> [LIST OF TASKS]
a – In the discussion about AI art below, what brand of pizza is AI art compared to?
b – Go on with the discussion about AI art below, starting after its last sentence.

There are dozens of examples. I'm sorry you were set off by such a simple story... But frankly - as I already mentioned - that means the analog did it's job. It invoked feelings which, last I checked, we use when assigning value to things.
If you want to strawman something out of the fact I used child labor in the example... Go burn that effigy elsewhere.
AI art is the Tostino's pizza of art.
it looks like pizza, but it doesn't really taste like pizza, and not a single human touched it
Except you can't tell, because it taste the same (as he clearly admits by saying his enjoyment only changes once he learns it's AI).
It's basically willingly entertaining and reinforcing your own placebos.
If it tastes the same to you, your taste glands are dead.
The artist of the piece im commenting on said it tasted the same.
There's a websites where you can guess if random artwork is AI or not, I invite you to test your own skill. It has become very hard to tell for a while now.
Even if the cartoonist says it; I'm not endorsing a dumb opinion.
The whole conversation is about seeing an image where you don't notice it's AI, and then changing your opinion after when you learn it is.
No need to lash out if you misunderstood.
Cool if the context doesn't matter I'll sell you a replica of the state of David for the price of the original!
Same. Art is in the eye of the beholder. I for example find Pollock just shit but there are those that pay actual money to see what a baby elephant could've made. All that modern art is talentless shit to me. But there are people out there who will vehemently defend it. There people out there who will pay money to go to a talentless art museum and come out feeling smug that they could recognise a piece made by some person who just had the luck to know the right people.

> [DATA SECTION]
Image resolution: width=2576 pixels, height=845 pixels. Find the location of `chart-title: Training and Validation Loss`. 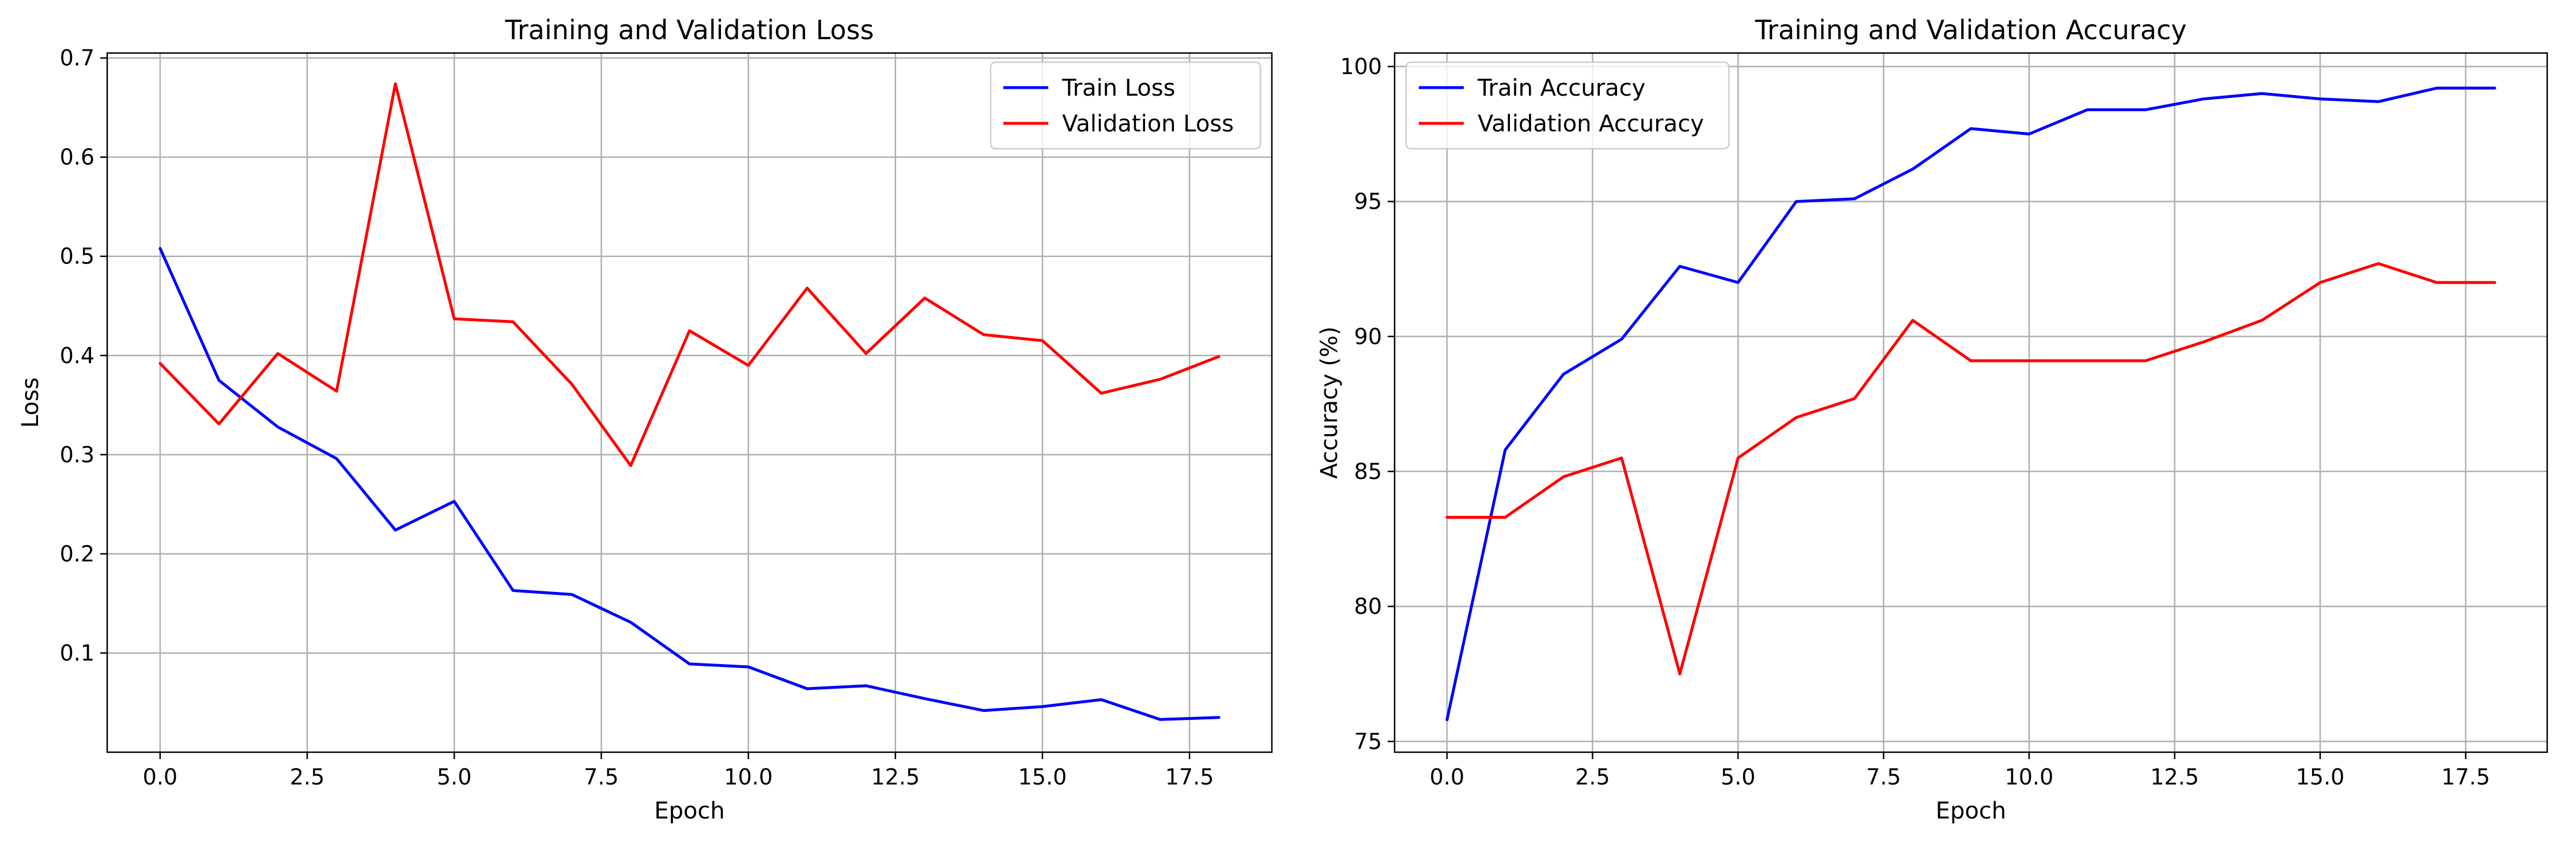

chart-title: Training and Validation Loss is located at coordinates (690, 30).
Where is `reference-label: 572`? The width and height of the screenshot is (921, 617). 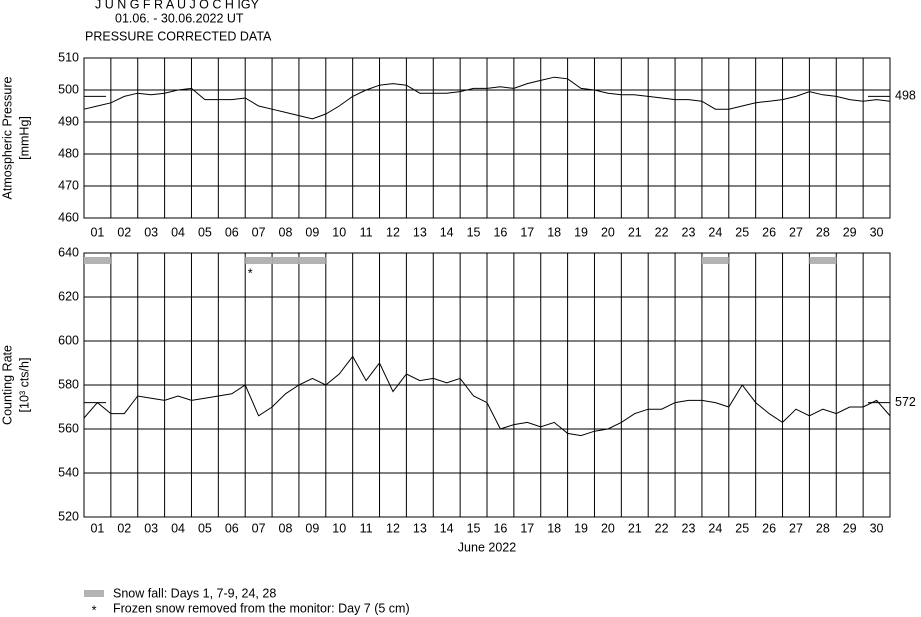 reference-label: 572 is located at coordinates (906, 402).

> [LIST OF ANSWERS]
a – Tostino's pizza.

b –
We all have our opinions about art, but they are just that, opinions. People will continue to throw shit at a wall or use period blood to drip onto a canvas and attach some grand message to it in order to call it art, and people will just generate a prompt and paste it into an AI art generator then share whatever looks pleasing to them.
Art is in the eye of the beholder but ai shit is not art... It is just tech corporate spam clogging up the internet.
Gotta say, he lost me at the talent-skill thing. Being good at any arts requires something fundamental. Practise is absolutely an important part of it, but art, music, storytelling, anything creative, either you got it or you dont.
Edit : is the down arrows because talent isnt real, or because I said he and mistakenly did a misgendering?
Some of the best artists I know are people who started out without a single iota of talent, but they practiced for long enough that they got good. I reckon that talent probably does exist, but it's a far smaller component than many believe. Hard word beats talent when talent doesn't work hard.
People who are most likely to emphasise talent in art tend to be people who wish they were good at art, but aren't willing (or able) to put the time into improving; it feels oddly reassuring to tell oneself that it's pointless to try if you don't start out with talent, rather than being realistic and saying "I wish I were good at art, but I am choosing not to invest in that skill because it's not one of my priorities"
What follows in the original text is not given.